Excerpted data ::
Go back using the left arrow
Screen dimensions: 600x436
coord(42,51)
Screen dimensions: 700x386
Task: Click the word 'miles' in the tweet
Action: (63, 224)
...
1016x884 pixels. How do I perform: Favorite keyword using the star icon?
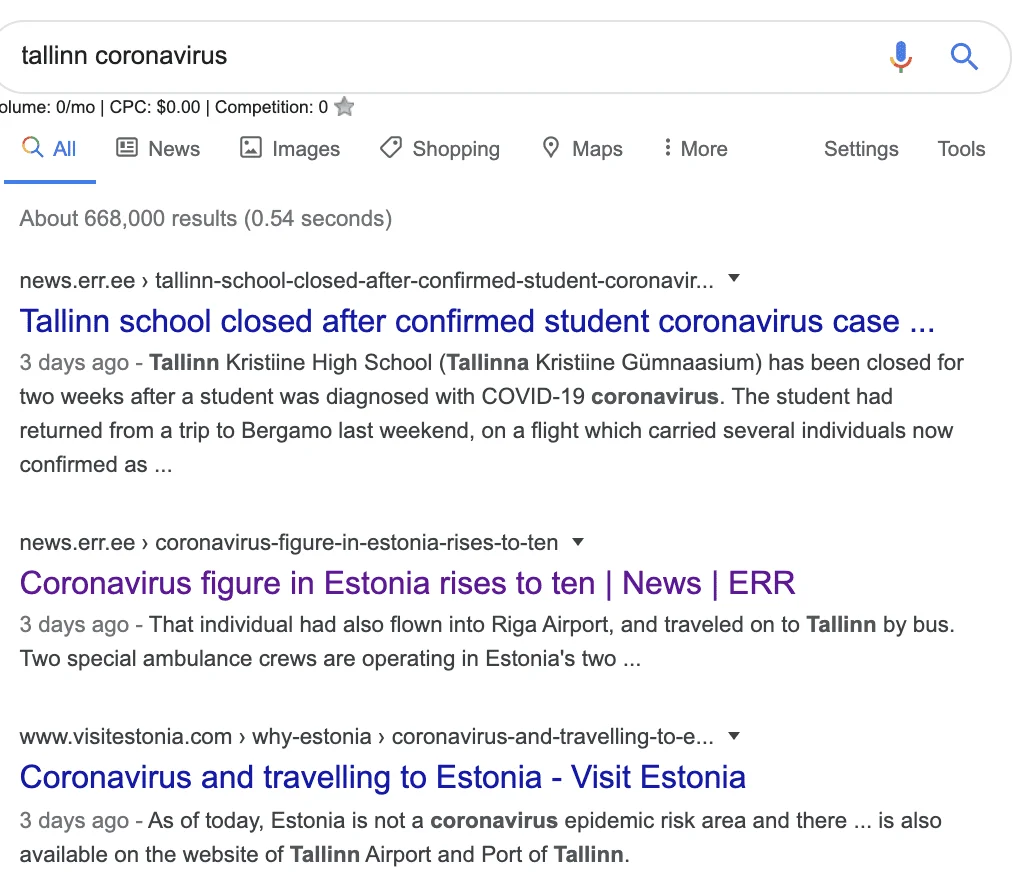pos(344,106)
* * *
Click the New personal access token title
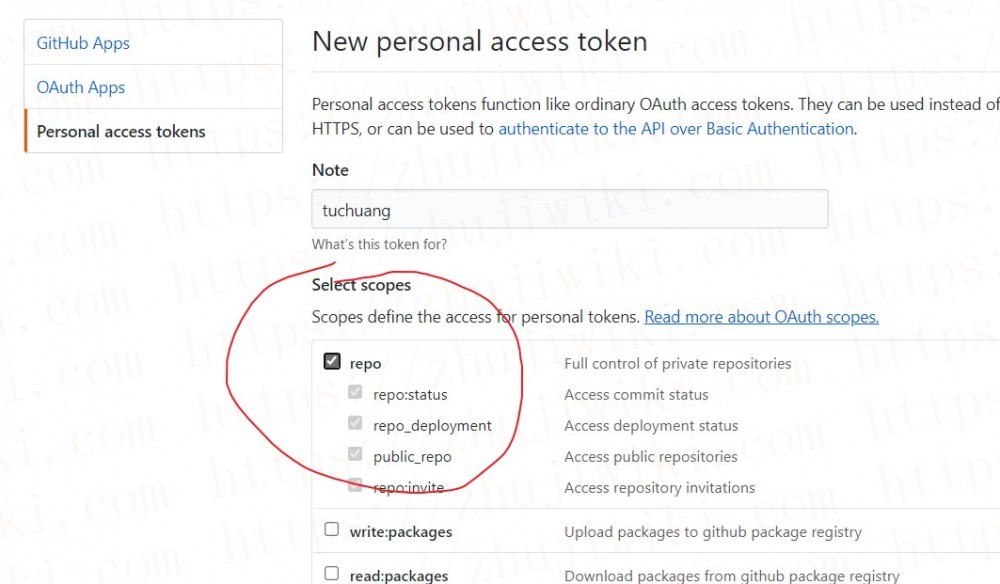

Work to do :: Copy the data above word for word, from the line containing "1016x884 pixels. How" through the line containing "pos(344,106)", including both of those lines. Leave out the pictures.

Correct answer ::
1016x884 pixels. How do I perform: Favorite keyword using the star icon?
pos(344,106)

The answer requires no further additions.